Danger I think I can answer your questions.

There are a couple of statements in the annual report that allude to how returns will be managed.

General information

Alternative Asset Opportunities PCC Limited (the “Company”) was registered on 27 February 2004
in Guernsey, as a closed-ended protected cell company in accordance with the provisions of The
Companies (Guernsey) Law, 1994, and subsequently re-registered under the provisions of The
Companies (Guernsey) Law, 2008, as amended. It was established with one Cell known as the US
Traded Life Interests Fund (the “Fund”) which had a planned life of approximately 8 years from the date
of launch. The Company is regulated by the Guernsey Financial Services Commission as an authorised
fund under the Protection of Investors (Bailiwick of Guernsey) Law, 2008, as amended.

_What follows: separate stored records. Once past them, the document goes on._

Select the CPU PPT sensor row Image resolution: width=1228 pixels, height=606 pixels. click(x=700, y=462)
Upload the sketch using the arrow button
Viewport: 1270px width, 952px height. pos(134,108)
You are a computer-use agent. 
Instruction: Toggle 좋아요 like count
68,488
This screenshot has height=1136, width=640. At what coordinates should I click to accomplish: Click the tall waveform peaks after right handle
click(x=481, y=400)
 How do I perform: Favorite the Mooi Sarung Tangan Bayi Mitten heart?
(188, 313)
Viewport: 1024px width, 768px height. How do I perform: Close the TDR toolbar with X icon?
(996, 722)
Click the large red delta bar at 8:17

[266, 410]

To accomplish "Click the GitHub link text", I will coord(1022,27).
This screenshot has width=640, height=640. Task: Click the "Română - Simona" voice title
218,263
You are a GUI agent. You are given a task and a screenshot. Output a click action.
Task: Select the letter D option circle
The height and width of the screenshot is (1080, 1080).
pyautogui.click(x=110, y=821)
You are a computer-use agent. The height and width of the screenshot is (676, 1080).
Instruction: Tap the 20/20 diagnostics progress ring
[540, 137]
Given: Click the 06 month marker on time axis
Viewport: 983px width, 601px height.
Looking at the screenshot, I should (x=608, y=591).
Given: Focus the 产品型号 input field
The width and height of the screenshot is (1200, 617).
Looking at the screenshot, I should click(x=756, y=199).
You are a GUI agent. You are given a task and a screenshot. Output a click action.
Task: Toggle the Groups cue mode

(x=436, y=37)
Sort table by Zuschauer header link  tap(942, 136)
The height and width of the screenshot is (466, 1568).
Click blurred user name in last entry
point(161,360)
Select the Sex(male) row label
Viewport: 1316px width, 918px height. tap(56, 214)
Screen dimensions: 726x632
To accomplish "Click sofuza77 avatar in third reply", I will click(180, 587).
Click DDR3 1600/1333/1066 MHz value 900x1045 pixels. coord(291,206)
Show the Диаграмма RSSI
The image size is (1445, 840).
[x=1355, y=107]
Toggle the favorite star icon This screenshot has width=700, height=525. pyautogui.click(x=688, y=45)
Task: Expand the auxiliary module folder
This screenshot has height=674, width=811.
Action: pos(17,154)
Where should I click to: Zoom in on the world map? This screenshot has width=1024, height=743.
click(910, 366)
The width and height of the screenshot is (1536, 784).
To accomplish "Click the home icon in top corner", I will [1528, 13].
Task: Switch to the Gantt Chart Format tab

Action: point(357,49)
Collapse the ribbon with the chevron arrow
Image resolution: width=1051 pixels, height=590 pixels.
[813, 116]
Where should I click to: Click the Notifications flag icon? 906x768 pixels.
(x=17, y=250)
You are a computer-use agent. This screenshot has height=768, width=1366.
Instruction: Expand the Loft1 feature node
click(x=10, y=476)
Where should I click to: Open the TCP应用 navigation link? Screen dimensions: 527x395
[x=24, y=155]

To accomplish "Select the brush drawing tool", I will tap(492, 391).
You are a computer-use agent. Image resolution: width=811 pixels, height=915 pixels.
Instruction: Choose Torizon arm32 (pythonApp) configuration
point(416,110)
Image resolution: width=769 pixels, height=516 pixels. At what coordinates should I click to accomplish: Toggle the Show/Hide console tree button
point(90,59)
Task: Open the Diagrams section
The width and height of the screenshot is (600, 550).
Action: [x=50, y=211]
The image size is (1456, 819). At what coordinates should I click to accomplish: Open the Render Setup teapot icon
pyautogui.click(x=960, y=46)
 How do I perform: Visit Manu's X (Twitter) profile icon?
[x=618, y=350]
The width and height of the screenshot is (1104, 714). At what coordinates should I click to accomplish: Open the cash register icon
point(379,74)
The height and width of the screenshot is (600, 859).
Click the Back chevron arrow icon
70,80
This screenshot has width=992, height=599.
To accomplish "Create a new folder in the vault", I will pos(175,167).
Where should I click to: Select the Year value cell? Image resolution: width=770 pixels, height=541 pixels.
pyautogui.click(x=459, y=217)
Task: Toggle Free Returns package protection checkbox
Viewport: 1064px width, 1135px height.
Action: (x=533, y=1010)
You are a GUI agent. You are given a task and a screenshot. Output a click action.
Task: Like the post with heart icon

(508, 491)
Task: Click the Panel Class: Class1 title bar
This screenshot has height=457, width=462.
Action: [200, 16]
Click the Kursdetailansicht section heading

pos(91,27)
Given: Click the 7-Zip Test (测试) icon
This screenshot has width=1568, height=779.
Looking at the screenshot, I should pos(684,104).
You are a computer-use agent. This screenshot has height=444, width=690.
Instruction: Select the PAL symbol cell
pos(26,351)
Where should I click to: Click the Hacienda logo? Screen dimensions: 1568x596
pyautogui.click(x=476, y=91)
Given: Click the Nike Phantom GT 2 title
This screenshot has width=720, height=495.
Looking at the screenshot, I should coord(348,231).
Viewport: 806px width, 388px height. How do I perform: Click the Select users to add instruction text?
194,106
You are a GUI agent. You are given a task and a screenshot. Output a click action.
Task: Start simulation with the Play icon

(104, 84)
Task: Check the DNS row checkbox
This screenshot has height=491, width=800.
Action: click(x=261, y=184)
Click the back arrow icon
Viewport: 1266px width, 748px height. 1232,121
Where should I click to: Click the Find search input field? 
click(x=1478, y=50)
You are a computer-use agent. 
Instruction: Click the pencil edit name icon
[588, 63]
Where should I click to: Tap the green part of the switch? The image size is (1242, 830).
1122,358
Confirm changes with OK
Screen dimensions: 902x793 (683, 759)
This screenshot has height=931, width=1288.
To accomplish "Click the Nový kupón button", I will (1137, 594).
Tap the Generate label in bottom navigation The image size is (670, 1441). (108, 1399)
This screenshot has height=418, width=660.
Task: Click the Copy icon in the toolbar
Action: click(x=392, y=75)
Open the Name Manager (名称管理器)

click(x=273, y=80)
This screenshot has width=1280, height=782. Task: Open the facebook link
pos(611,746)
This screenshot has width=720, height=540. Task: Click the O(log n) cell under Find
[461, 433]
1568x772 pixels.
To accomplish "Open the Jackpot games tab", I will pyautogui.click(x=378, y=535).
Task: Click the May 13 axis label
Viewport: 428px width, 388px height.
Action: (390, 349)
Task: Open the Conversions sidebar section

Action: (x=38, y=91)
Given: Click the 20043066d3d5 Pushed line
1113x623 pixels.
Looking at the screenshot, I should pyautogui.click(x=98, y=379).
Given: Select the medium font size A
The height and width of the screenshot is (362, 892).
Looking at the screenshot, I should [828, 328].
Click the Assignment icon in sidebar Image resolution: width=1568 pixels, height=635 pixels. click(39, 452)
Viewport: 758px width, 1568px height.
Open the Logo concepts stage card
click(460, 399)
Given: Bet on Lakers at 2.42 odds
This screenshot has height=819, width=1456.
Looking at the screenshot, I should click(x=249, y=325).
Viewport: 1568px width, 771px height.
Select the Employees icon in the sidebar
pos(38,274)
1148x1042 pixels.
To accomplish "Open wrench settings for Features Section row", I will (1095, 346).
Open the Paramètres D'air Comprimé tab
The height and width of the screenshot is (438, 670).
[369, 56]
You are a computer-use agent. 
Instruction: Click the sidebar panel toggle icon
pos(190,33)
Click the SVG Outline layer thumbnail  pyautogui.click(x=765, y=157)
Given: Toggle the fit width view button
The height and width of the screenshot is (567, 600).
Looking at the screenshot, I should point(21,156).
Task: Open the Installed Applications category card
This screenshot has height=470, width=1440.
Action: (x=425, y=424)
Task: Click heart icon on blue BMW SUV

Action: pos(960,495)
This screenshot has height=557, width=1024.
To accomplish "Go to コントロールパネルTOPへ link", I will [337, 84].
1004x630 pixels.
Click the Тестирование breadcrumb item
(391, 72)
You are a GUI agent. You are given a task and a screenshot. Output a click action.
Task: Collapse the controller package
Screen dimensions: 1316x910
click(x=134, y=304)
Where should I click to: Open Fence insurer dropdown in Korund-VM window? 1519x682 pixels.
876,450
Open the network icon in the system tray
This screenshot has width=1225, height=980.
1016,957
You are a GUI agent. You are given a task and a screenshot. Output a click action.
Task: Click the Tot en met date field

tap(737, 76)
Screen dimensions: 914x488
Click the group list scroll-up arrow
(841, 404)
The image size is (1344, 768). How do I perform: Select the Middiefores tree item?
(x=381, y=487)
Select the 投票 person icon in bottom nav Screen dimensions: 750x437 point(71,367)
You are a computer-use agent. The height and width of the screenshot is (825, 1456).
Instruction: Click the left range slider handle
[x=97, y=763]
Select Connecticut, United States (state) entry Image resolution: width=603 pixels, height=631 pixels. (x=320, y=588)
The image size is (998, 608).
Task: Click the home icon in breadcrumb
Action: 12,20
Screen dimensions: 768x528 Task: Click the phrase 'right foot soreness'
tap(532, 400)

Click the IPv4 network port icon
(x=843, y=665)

So a wind up around 2016 is planned which fits in with the calculations of when the increase in Nav begins to drop off.

In the meantime.....

It is intended that the proceeds of TLIs which mature are used, after the deduction of expenses:
• first, to reduce and then eliminate bank borrowings under the Company’s credit facility; and
• secondly, to return capital to shareholders as determined by the Board.

If I have understood the fantastic analysis above then the bank borrowings have been effectively eliminated by  the placing so it looks likely a return of capital via a dividend will be starting.

 Thanks for the work on this Wexboy. I love the idea of it being uncorrelated to external events.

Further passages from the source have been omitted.